Siapa yang Termasuk Anggota Masyarakat Jahiliah?
Kebodohan biasanya dipahami sebagai tak berpendidikan dan tak
berbudaya. Namun, orang-orang bodoh yang digambarkan sepanjang buku ini adalah
mereka yang bodoh mengenai agama Islam, mengenai kebesaran dan Sifat-sifat Allah
yang menciptakan mereka, dan mengenai al-Qur'an yang telah diwahyukan untuk umat
manusia.
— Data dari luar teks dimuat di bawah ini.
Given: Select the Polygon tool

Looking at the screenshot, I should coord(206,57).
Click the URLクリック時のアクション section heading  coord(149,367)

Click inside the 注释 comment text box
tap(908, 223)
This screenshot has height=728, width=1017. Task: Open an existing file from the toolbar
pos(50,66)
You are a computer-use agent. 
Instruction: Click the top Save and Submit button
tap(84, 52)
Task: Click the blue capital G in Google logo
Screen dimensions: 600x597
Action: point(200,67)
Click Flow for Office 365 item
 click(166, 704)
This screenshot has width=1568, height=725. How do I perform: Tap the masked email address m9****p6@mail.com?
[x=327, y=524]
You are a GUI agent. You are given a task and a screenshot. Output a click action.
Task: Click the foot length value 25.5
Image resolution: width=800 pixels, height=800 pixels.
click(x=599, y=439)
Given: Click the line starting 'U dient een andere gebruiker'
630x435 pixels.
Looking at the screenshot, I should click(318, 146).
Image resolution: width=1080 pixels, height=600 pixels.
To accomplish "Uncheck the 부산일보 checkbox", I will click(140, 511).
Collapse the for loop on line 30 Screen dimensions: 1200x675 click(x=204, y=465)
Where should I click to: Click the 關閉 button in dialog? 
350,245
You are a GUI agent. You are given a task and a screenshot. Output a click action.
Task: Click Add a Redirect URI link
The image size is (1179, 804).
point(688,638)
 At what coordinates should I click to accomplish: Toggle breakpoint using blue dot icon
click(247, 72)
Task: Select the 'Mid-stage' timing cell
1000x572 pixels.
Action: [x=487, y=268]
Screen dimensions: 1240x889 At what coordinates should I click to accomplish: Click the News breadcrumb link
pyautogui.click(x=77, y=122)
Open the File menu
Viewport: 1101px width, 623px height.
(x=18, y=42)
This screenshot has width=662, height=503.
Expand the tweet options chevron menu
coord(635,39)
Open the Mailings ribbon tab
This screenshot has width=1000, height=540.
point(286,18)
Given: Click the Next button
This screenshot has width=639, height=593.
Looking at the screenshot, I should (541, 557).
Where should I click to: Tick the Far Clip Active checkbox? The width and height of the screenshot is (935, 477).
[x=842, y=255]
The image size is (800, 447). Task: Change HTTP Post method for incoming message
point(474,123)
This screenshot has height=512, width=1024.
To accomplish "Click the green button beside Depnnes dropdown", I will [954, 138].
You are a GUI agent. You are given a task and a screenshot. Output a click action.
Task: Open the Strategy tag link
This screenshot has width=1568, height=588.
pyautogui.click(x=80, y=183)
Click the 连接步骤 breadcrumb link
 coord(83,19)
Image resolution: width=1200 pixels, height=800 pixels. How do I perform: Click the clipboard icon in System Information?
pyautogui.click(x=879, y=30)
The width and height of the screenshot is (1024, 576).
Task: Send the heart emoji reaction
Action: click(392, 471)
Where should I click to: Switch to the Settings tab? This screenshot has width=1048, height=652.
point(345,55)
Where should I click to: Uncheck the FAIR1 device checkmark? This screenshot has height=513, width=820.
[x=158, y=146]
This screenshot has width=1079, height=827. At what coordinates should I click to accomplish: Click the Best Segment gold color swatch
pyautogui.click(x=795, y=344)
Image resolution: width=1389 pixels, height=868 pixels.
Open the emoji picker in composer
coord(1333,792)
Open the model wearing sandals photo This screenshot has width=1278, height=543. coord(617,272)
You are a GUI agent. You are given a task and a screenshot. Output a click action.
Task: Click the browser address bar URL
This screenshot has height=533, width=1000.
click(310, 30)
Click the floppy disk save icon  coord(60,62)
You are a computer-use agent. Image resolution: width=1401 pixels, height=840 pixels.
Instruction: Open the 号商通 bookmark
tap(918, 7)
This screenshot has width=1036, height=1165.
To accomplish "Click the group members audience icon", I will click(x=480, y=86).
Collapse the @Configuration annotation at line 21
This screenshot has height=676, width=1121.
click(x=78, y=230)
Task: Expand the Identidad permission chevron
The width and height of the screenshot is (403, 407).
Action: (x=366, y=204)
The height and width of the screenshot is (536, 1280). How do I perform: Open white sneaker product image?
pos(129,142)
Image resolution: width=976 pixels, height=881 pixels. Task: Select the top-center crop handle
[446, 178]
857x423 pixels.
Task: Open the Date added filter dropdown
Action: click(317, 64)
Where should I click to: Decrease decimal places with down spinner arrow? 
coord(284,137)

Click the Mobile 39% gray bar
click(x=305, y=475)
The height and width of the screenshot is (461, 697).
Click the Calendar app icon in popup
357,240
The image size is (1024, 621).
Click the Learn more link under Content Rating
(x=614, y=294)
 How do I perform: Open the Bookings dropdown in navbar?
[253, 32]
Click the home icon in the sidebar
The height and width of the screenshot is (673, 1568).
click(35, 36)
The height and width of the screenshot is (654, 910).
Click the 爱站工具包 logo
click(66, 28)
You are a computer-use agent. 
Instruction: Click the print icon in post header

Orang-orang seperti itu hidup sesuai dengan informasi yang didiktekan
kepada mereka oleh masyarakat yang sarat miskonsepsi, dan bukannya fakta-fakta
yang terdapat dalam al-Qur'an. Allah mendefinisikan orang-orang bodoh
sebagaimana mereka "agar kamu memberi peringatan kepada kaum
yang bapak-bapak mereka belum pernah diberi peringatan, karena itu mereka
lalai." (Q.s. Yasin: 6).
Kehidupan orang-orang yang lalai dari al-Qur'an dan tidak
mengetahui hakikat kehidupan dunia, kebenaran tentang mati, dan pengalaman surga
dan neraka setelah mati adalah cocok dengan kebodohan mereka. Akibatnya,
masalah-masalah yang membuat mereka merasa bahagia, bersemangat dan bergairah
didasarkan pada keyakinan yang salah.
Orang-orang yang Bodoh Hanya Bergairah Mengenai Tujuan-tujuan
Keduniaan
"Mereka yang menjadikan agama mereka sebagai main-main dan
senda gurau, dan kehidupan dunia telah menipu mereka." (Q.s. al-A'raf: 51).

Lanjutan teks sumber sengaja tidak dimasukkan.